*EXERCISE DIRECTIONS*: Write out the listing below word for word, from the line containing "Task: Open the Run button dropdown arrow" through the end of the listing, with both of those lines included.

## Start DATA FOR THIS TASK

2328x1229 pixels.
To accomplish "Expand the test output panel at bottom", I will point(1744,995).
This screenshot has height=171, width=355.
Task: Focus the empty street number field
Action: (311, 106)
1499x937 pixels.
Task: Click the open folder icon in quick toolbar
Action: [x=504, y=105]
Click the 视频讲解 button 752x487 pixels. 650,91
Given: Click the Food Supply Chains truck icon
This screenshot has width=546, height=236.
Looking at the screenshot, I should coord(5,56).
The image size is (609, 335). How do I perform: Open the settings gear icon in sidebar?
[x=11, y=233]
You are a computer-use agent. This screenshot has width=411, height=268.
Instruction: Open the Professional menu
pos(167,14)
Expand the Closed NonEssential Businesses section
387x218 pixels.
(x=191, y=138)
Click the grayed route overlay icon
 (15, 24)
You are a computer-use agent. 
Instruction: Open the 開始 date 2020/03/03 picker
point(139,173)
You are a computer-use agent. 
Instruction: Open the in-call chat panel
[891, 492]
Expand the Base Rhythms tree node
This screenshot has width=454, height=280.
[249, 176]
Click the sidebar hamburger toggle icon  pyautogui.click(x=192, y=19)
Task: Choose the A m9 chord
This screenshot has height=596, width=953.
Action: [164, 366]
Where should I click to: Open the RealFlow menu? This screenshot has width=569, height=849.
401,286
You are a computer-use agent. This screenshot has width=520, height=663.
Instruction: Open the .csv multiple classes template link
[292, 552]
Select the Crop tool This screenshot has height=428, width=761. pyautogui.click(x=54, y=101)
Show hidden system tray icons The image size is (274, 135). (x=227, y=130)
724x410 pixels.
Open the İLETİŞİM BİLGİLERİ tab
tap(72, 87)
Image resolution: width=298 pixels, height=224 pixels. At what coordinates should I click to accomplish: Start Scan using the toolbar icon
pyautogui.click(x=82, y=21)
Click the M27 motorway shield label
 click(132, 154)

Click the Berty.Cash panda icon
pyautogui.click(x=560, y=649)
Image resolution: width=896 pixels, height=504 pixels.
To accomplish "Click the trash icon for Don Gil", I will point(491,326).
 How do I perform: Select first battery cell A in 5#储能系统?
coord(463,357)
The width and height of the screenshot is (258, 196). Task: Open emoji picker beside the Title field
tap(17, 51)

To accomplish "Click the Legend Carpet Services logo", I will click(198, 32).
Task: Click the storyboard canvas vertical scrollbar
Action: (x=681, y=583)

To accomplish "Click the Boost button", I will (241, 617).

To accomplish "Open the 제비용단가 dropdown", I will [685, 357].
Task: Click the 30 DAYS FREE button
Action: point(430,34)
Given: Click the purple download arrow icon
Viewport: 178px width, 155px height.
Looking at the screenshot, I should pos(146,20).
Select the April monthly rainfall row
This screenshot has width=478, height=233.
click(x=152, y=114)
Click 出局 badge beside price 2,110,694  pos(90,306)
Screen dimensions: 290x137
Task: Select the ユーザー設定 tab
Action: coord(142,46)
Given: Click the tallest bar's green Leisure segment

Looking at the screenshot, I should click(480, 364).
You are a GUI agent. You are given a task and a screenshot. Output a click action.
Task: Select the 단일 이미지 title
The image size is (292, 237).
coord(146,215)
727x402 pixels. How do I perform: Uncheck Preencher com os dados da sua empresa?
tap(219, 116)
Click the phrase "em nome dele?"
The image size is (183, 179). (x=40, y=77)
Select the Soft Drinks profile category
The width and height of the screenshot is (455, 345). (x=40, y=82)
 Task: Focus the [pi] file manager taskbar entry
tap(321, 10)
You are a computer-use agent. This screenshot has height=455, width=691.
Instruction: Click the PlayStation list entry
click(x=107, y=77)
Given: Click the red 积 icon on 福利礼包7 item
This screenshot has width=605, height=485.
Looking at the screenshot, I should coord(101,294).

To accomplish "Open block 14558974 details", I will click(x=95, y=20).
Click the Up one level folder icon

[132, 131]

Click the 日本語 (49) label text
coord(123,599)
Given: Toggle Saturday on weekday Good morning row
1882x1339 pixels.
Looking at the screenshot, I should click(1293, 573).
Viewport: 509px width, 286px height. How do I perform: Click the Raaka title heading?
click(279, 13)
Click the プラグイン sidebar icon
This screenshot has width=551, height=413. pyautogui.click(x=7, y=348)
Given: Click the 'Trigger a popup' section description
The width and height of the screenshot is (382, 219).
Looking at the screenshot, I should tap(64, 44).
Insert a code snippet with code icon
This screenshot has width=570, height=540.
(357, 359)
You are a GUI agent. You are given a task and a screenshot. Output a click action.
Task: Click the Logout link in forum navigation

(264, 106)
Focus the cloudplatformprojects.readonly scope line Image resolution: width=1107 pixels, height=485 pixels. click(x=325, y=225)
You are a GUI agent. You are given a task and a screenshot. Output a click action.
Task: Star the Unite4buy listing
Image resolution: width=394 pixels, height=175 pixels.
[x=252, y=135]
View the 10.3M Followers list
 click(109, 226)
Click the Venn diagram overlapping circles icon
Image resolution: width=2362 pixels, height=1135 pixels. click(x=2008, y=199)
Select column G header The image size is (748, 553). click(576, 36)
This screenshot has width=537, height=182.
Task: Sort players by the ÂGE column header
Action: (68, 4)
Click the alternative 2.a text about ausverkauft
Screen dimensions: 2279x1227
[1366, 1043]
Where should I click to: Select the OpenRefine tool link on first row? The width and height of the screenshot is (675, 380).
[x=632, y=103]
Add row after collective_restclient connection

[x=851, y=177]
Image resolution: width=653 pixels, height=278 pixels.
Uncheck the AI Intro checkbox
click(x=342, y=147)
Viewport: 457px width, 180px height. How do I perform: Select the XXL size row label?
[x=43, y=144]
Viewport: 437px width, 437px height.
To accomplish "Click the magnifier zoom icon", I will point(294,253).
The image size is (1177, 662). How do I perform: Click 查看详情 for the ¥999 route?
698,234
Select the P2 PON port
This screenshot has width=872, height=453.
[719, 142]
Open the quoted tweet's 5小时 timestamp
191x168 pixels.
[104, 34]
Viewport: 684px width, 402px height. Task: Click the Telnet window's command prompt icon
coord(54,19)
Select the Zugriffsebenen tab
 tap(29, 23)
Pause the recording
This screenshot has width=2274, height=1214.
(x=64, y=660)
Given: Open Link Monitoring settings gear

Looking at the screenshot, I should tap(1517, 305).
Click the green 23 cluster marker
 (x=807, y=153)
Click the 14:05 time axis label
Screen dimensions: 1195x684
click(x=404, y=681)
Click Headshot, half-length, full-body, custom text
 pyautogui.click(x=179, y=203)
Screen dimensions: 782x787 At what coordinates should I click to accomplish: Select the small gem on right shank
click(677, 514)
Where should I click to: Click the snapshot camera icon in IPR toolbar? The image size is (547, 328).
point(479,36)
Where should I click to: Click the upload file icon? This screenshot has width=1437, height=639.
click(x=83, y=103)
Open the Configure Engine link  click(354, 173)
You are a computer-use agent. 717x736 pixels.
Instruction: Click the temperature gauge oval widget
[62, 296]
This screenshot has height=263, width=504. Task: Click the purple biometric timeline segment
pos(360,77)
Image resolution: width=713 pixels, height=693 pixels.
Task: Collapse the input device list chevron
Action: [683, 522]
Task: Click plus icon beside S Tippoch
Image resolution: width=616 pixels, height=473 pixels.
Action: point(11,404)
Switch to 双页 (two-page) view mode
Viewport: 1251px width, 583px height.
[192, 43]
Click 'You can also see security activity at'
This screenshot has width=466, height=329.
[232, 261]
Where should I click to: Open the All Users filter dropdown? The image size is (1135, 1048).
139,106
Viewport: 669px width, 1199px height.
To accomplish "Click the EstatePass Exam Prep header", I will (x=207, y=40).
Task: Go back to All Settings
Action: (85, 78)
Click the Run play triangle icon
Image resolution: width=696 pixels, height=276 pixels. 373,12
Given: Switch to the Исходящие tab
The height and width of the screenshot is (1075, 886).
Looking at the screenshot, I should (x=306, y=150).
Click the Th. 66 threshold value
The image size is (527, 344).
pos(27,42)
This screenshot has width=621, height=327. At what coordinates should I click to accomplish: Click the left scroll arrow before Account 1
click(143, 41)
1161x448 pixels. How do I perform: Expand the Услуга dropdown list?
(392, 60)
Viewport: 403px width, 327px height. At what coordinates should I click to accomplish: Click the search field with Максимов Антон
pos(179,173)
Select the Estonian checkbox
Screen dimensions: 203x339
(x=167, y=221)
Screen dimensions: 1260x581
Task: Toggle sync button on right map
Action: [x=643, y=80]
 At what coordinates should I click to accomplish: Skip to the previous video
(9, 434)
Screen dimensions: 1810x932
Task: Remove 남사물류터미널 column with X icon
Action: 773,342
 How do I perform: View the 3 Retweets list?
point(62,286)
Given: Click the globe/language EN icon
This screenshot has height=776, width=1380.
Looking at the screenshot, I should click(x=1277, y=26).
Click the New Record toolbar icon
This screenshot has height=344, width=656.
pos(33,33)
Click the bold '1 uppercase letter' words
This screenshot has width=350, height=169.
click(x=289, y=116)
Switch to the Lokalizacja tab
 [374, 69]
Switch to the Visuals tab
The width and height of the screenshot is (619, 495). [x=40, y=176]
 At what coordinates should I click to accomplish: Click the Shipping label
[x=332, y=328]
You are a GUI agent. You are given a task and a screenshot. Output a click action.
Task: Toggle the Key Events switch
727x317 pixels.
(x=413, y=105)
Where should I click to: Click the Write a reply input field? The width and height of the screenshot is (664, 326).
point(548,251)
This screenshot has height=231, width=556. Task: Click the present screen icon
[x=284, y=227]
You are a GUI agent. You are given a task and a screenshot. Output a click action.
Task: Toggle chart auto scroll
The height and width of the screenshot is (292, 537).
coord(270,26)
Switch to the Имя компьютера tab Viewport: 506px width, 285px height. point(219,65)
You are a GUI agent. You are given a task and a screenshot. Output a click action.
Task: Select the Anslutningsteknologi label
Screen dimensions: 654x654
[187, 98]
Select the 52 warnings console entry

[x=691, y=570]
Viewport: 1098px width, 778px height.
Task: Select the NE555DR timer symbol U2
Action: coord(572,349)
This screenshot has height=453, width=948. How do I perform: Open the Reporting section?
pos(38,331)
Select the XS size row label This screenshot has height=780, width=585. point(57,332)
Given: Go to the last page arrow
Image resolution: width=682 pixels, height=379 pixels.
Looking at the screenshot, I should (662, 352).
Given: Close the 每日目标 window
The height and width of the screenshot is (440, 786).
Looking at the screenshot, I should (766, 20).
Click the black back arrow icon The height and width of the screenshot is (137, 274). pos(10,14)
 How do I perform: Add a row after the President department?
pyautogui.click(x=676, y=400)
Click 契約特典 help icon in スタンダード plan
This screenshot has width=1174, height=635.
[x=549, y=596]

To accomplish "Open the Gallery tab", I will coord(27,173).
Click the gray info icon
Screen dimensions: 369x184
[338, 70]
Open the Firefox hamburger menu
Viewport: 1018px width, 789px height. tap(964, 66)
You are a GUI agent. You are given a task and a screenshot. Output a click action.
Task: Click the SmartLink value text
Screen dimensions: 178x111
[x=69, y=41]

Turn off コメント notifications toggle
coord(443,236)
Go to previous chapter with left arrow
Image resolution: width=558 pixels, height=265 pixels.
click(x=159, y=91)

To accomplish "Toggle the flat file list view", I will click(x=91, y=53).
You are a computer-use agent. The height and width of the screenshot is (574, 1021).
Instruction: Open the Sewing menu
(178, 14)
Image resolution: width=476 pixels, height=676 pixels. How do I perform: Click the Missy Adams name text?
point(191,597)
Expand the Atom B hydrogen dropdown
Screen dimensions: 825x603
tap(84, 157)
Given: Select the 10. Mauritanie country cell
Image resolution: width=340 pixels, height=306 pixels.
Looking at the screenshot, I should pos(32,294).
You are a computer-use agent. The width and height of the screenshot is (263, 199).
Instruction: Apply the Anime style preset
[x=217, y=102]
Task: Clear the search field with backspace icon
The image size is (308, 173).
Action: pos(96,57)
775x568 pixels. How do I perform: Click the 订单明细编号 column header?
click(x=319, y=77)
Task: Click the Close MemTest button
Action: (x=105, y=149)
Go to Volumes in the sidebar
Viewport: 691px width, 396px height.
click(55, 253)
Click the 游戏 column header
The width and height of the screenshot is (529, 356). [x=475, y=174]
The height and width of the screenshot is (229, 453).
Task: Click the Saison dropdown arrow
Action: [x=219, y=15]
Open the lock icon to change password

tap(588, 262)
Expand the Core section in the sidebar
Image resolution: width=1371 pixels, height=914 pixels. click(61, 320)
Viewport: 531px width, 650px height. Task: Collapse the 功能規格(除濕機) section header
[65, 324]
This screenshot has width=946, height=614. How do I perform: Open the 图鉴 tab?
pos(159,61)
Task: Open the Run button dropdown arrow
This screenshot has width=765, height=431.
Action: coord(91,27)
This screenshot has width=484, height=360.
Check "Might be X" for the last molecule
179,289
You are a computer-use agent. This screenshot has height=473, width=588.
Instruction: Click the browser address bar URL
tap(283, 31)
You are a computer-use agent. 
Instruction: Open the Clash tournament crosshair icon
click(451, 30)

## End DATA FOR THIS TASK

*THE OUTPUT*:
Task: Open the Run button dropdown arrow
This screenshot has width=765, height=431.
Action: coord(91,27)
This screenshot has width=484, height=360.
Check "Might be X" for the last molecule
179,289
You are a computer-use agent. This screenshot has height=473, width=588.
Instruction: Click the browser address bar URL
tap(283, 31)
You are a computer-use agent. 
Instruction: Open the Clash tournament crosshair icon
click(451, 30)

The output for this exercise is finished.